Tuesday, February 18, 2014

Thoughts from the plane ride to Africa

I feel God’s love wrapped all around me sending me off on this journey, through all the people I see in the last week before leaving. The truth sinks in how truly blessed I am to have so many people that I will genuinely miss. My family, friends, neighbors, coworkers, small group girls, and my church family all over Buffalo.

I cannot list them all by name but just hope they know who they are and how much they mean to me, these people who I would not be the same without. The people who love, encourage, teach, and guide me, laugh with me and inspire me. The ones who sent me off with cards, food, friendship bracelets, books, love, and prayers. I treasure each one of those gifts and am so thankful to have these reminders with me of the people that I love.

Sitting here thinking of the adventure before me, I realize that this adventure is not really starting now. This adventure actually started the day I gave my full “Yes” to Jesus. My “Here it is,You can have it, I don’t want it, yes yes yes to whatever you have God. I only make a mess of things and I have no idea what I’m doing so take it, take my pathetic personal attempt at life and please Jesus make it something beautiful to You”. That was about 3 years ago.

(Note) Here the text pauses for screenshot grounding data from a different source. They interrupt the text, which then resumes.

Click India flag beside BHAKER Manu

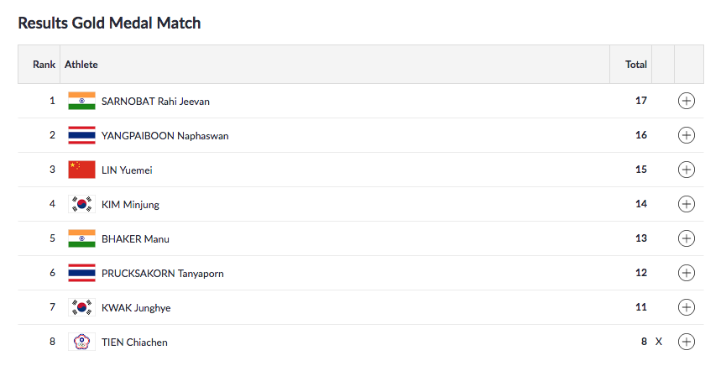tap(81, 238)
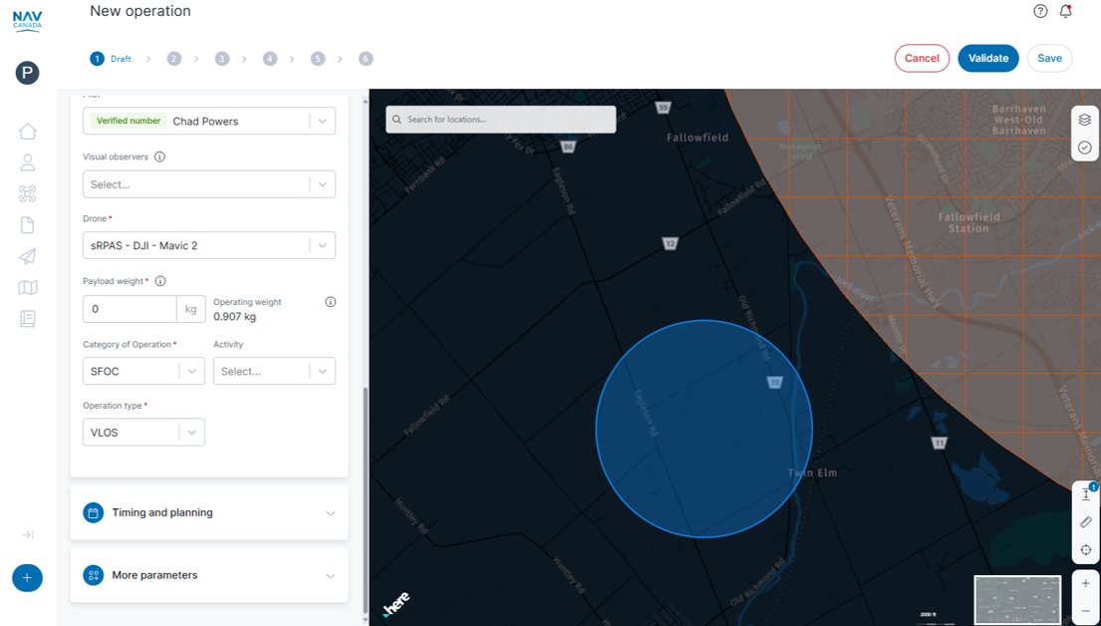Image resolution: width=1101 pixels, height=626 pixels.
Task: Expand the More parameters section
Action: coord(209,575)
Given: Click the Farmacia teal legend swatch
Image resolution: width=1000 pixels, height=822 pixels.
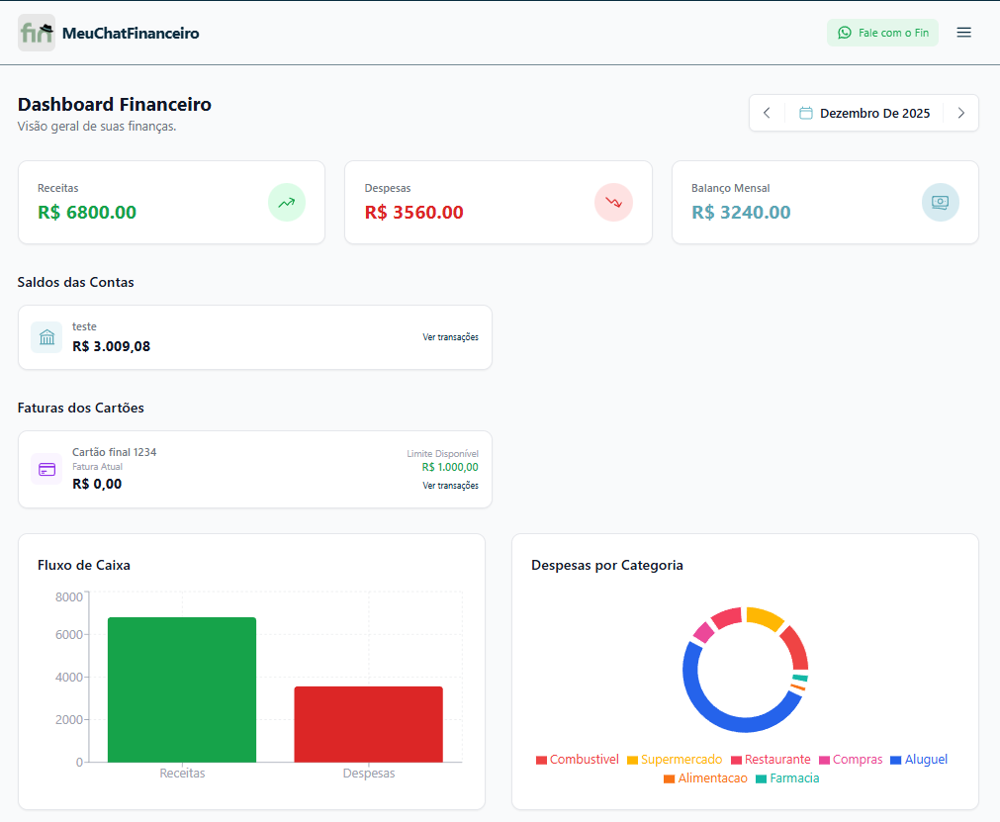Looking at the screenshot, I should (x=762, y=779).
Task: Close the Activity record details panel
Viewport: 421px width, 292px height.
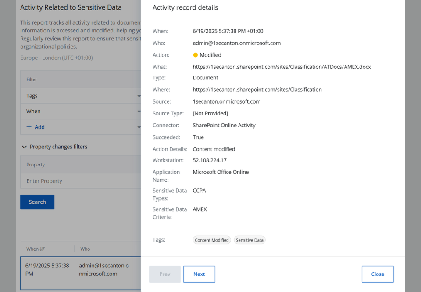Action: [378, 274]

Now I am going somewhere where I have no idea what to expect. I do not know how I am going to help people that need help or what anything will be like there. But I know Jesus and am happy to realize how much I need Him, thankful that He promises to always be enough. He has never let me down before, and even when I was unaware I have never walked one step of my life alone. I know this is not the beginning. This is just one more “yes” to Jesus, one more reply to His overwhelming grace in my life, one step deeper into a love that makes it near impossible not to take another step forward.

A few hours before my plane lands, I am exhausted but resting in God's beautiful words, proclaiming all that He is...

"You hold me by my right hand. You will guide me with Your counsel, and afterward receive me to glory. Whom have I in heaven but You? And there is none upon earth that I should desire besides You. My flesh and my heart may fail; But God is the strength of my heart and my portion forever" [Psalm 73:23-26]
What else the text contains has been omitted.